> [Provided text]
--------------------------------------------------
[CUDA] Ignore implicit target attributes during function template instantiation.

Some functions and templates are treated as __host__ __device__ even when they don't have explicitly specified target attributes. What's worse, this treatment may change depending on command line options (-fno-cuda-host-device-constexpr) or #pragma clang force_cuda_host_device. Combined with strict checking for matching function target that comes with D25809(r288962), it makes it hard to write code which would explicitly instantiate or specialize some functions regardless of pragmas or command line options in effect. This patch changes the way we match target attributes of base template vs attributes used in explicit instantiation or specialization so that only explicitly specified attributes are considered. This makes base template selection behave consistently regardless of pragma of command line options that may affect CUDA target. Differential Revision: https://reviews.llvm.org/D25845 llvm-svn: 289091
author: Artem Belevich <tra@google.com> 2016-12-08 19:38:13 +0000
committer: Artem Belevich <tra@google.com> 2016-12-08 19:38:13 +0000
commit: 64135c35f771c4d0fb9f01e05d167df0d0445710 (patch)
--------------------------------------------------
> [Extracted records]
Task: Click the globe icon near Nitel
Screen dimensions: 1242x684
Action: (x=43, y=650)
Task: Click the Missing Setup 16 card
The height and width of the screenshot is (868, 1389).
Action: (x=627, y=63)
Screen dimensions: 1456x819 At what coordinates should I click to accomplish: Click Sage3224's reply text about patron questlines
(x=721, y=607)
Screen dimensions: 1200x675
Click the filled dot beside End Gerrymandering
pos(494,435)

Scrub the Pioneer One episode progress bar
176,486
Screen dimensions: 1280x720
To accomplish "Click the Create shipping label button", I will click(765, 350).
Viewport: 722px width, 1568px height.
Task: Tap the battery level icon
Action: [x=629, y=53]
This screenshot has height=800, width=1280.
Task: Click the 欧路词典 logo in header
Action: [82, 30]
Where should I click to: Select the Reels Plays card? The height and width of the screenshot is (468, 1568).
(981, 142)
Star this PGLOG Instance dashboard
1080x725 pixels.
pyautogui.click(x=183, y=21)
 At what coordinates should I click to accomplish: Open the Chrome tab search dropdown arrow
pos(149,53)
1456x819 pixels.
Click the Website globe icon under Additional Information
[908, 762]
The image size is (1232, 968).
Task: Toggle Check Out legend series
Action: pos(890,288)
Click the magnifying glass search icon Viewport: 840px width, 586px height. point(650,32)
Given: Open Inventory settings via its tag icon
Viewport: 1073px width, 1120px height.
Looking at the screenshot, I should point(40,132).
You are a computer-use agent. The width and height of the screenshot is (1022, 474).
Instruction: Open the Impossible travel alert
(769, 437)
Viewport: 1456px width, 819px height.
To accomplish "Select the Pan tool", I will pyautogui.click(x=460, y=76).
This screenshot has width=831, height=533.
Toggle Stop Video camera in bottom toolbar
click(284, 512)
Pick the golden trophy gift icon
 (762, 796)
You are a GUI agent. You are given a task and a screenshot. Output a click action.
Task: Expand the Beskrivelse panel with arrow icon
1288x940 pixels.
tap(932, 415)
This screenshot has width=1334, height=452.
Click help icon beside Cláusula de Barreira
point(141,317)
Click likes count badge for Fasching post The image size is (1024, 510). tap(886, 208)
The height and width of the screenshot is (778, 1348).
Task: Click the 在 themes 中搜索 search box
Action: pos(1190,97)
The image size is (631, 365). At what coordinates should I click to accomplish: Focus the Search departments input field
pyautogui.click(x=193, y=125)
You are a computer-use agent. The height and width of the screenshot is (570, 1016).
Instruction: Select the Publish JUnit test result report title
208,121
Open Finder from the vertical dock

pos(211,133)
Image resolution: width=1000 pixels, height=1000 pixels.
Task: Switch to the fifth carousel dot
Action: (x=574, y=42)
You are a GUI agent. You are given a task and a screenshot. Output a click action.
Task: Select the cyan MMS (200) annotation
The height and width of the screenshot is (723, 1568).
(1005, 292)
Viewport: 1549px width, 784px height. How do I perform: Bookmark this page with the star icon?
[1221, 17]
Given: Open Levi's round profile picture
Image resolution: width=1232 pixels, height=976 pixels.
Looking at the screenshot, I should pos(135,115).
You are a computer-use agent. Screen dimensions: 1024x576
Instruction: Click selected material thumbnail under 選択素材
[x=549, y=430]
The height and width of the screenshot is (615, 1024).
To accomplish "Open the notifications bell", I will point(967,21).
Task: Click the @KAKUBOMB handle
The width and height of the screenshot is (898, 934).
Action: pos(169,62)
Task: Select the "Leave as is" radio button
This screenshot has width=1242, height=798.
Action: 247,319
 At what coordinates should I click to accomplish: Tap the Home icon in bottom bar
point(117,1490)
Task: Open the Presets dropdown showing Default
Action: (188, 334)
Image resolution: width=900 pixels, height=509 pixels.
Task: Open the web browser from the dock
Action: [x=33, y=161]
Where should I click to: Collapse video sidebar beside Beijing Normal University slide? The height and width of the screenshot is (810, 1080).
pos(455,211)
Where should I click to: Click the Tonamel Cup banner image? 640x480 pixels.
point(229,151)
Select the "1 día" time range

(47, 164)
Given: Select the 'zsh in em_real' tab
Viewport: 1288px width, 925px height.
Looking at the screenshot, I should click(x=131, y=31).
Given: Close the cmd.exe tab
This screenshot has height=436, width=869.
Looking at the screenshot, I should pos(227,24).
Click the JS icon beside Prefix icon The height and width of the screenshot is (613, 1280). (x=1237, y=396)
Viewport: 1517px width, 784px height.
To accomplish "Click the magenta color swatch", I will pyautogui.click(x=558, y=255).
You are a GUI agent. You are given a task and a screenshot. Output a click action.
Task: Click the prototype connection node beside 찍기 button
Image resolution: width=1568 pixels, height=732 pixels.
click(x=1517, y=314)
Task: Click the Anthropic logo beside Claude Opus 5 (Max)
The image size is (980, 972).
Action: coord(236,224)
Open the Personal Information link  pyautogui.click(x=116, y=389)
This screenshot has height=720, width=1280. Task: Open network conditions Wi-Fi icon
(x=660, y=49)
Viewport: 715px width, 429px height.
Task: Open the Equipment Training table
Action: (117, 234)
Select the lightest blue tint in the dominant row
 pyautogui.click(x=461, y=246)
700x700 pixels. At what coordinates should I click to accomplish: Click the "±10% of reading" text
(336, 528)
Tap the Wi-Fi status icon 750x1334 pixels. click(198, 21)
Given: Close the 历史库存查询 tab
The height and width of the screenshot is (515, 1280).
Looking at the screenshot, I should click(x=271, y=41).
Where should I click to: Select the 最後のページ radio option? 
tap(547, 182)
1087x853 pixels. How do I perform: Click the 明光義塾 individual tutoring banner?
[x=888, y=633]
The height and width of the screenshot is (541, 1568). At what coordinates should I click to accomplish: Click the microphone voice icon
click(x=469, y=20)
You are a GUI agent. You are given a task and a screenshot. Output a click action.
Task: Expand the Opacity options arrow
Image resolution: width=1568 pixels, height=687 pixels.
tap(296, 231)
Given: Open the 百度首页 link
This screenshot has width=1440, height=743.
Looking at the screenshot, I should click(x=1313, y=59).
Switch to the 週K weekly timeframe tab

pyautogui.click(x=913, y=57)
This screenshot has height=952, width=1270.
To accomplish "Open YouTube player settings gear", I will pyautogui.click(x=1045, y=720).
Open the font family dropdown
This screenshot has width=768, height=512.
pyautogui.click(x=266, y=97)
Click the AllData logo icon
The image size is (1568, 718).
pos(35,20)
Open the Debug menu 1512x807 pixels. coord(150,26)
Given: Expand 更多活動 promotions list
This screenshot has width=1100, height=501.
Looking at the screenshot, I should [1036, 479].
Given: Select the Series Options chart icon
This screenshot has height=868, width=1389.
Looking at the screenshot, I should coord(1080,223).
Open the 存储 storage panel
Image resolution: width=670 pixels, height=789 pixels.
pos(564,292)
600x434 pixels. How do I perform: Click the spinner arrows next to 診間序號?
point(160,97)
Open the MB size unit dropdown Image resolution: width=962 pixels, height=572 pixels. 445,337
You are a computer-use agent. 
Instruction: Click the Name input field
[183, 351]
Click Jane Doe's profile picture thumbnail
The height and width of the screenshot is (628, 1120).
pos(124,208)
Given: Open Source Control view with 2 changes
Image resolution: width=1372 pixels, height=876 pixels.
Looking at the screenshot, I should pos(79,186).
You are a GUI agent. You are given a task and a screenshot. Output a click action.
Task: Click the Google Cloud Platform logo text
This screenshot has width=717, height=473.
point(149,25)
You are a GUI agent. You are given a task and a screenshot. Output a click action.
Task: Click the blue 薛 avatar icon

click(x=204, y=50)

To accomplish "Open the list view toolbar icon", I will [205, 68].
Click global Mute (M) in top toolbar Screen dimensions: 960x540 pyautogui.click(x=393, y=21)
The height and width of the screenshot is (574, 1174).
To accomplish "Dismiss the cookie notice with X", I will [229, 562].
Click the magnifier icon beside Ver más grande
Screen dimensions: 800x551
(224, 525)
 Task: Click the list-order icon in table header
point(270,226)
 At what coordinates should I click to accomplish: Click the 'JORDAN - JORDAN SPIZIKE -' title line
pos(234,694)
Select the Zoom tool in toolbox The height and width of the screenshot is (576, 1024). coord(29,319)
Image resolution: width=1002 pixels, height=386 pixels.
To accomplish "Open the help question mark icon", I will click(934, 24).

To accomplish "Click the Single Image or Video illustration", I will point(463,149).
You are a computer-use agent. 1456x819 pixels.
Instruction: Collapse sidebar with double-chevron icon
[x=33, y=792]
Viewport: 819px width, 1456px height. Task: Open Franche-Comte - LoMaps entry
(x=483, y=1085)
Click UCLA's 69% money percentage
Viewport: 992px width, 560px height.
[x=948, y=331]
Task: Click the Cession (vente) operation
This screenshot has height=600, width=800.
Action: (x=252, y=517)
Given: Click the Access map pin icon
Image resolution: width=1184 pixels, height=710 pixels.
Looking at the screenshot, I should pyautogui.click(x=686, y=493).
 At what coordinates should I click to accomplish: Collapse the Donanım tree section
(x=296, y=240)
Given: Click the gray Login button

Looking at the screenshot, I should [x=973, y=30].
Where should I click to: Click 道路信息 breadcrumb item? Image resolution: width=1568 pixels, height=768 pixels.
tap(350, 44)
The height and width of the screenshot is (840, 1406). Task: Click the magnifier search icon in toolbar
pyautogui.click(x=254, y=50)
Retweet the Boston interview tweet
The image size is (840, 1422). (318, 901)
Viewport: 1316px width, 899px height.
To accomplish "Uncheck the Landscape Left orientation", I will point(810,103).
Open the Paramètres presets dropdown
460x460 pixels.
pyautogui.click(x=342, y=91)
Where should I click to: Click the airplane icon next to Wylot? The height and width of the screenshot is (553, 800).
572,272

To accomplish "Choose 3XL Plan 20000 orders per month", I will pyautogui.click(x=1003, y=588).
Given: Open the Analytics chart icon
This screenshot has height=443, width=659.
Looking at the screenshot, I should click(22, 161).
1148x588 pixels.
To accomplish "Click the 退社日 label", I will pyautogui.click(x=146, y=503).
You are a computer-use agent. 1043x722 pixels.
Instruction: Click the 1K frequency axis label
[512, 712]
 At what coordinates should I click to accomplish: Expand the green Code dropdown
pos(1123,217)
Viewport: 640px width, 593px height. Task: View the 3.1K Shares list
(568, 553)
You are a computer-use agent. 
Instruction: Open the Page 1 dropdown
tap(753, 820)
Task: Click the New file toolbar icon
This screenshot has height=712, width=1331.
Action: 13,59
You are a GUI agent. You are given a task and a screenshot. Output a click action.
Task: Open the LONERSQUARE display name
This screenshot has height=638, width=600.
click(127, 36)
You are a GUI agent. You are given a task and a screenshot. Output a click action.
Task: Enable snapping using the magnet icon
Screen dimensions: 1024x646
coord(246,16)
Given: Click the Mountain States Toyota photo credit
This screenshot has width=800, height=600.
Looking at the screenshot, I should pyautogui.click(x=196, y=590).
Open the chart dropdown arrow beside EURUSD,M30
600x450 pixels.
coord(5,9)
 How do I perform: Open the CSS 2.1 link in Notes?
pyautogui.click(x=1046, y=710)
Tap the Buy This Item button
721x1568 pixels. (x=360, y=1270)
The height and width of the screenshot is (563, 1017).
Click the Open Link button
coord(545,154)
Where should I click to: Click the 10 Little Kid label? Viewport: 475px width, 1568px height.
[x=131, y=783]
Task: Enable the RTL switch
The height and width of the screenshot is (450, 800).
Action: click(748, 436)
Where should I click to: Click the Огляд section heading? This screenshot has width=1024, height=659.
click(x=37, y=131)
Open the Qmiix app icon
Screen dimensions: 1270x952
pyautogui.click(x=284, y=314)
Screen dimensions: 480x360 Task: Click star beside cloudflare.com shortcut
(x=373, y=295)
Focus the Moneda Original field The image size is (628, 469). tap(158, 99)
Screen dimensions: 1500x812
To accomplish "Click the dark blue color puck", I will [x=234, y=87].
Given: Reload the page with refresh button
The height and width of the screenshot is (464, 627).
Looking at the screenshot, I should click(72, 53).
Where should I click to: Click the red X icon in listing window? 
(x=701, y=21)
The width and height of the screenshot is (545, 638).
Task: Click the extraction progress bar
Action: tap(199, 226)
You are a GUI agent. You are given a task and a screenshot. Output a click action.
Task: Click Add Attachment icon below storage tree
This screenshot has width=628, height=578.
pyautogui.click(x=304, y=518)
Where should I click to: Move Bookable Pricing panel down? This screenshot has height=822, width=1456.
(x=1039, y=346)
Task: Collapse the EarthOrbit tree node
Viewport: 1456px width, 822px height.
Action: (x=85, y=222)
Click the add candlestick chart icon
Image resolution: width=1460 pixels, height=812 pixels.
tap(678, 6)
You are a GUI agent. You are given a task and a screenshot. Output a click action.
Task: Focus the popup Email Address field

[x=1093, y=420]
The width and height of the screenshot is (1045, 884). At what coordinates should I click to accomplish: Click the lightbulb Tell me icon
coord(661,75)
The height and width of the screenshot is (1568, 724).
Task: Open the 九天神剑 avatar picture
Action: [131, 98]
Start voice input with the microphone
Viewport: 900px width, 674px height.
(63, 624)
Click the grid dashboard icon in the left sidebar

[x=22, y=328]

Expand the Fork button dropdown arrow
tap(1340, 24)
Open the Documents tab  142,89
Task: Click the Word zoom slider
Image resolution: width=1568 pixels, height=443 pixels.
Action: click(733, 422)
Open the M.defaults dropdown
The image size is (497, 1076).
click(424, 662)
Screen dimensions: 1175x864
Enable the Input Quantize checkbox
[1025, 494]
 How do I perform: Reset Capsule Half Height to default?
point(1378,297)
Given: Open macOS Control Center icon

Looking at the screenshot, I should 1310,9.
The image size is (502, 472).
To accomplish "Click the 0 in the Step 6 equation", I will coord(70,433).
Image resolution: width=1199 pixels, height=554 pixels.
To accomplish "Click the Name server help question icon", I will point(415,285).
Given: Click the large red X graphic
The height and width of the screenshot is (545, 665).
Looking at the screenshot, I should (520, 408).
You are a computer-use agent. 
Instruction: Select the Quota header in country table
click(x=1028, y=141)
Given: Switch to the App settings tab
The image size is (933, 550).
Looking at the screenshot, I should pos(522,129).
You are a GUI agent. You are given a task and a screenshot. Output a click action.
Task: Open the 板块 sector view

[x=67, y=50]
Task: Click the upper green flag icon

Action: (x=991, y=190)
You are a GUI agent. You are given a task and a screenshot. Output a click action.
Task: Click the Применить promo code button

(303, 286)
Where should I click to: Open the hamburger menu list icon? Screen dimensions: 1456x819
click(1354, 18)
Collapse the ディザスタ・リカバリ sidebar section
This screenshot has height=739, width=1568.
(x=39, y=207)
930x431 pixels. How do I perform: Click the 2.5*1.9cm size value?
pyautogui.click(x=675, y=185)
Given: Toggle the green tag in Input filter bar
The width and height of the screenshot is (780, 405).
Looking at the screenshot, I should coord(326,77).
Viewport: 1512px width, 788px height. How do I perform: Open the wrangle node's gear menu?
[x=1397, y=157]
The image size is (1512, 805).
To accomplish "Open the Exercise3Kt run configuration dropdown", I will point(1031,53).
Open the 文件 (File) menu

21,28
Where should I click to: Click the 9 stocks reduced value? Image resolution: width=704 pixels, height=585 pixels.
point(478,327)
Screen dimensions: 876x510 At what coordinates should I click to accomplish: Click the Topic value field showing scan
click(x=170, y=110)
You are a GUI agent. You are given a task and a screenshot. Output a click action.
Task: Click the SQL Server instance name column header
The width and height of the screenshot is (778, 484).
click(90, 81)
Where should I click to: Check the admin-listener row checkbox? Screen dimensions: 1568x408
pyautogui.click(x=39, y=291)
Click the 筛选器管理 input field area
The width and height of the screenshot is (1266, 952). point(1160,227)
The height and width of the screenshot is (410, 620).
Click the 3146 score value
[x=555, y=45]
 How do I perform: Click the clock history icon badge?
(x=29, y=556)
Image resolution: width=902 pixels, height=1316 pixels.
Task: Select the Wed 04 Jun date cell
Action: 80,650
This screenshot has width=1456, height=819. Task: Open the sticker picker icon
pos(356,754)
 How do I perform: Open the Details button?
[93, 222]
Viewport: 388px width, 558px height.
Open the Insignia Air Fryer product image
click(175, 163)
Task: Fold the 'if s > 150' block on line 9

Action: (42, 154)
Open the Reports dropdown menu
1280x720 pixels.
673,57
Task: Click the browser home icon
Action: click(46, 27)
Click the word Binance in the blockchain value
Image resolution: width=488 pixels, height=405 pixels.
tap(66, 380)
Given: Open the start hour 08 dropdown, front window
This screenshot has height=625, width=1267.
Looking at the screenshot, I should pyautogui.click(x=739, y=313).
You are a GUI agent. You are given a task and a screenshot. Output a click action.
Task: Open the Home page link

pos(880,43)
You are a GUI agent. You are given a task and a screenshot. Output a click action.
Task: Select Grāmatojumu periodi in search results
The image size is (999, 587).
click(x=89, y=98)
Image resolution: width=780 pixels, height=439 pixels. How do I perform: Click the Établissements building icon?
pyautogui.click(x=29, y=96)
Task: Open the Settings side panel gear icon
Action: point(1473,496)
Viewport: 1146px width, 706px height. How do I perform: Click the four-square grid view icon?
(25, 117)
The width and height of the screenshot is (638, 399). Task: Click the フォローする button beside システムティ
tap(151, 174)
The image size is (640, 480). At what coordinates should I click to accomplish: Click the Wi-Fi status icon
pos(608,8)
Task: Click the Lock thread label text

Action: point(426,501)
--------------------------------------------------
> [What you need to do] Continue the CUDA commit message from where it stops. The records aren't needed here.

> [Response]
tree: 3332e28bd1b82f1dd9b322f35827e888d4f64010 /clang/lib
parent: 6eead19ce488d8d4bdb227bade182f8c5667327a (diff)
download: bcm5719-llvm-64135c35f771c4d0fb9f01e05d167df0d0445710.tar.gz
bcm5719-llvm-64135c35f771c4d0fb9f01e05d167df0d0445710.zip
3 files changed, 71 insertions, 33 deletions
diff --git a/clang/lib/Sema/SemaCUDA.cpp b/clang/lib/Sema/SemaCUDA.cpp
index 5e6d0e3e53b..6f272ec839f 100644
--- a/clang/lib/Sema/SemaCUDA.cpp
+++ b/clang/lib/Sema/SemaCUDA.cpp
@@ -93,8 +93,17 @@ Sema::CUDAFunctionTarget Sema::IdentifyCUDATarget(const AttributeList *Attr) {
   return CFT_Host;
 }
 
+template <typename A>
+static bool hasAttr(const FunctionDecl *D, bool IgnoreImplicitAttr) {
+  return D->hasAttrs() && llvm::any_of(D->getAttrs(), [&](Attr *Attribute) {
+           return isa<A>(Attribute) &&
+                  !(IgnoreImplicitAttr && Attribute->isImplicit());
+         });
+}
+
 /// IdentifyCUDATarget - Determine the CUDA compilation target for this function
-Sema::CUDAFunctionTarget Sema::IdentifyCUDATarget(const FunctionDecl *D) {
+Sema::CUDAFunctionTarget Sema::IdentifyCUDATarget(const FunctionDecl *D,
+                                                  bool IgnoreImplicitHDAttr) {
   // Code that lives outside a function is run on the host.
   if (D == nullptr)
     return CFT_Host;
@@ -105,13 +114,13 @@ Sema::CUDAFunctionTarget Sema::IdentifyCUDATarget(const FunctionDecl *D) {
   if (D->hasAttr<CUDAGlobalAttr>())
     return CFT_Global;
 
-  if (D->hasAttr<CUDADeviceAttr>()) {
-    if (D->hasAttr<CUDAHostAttr>())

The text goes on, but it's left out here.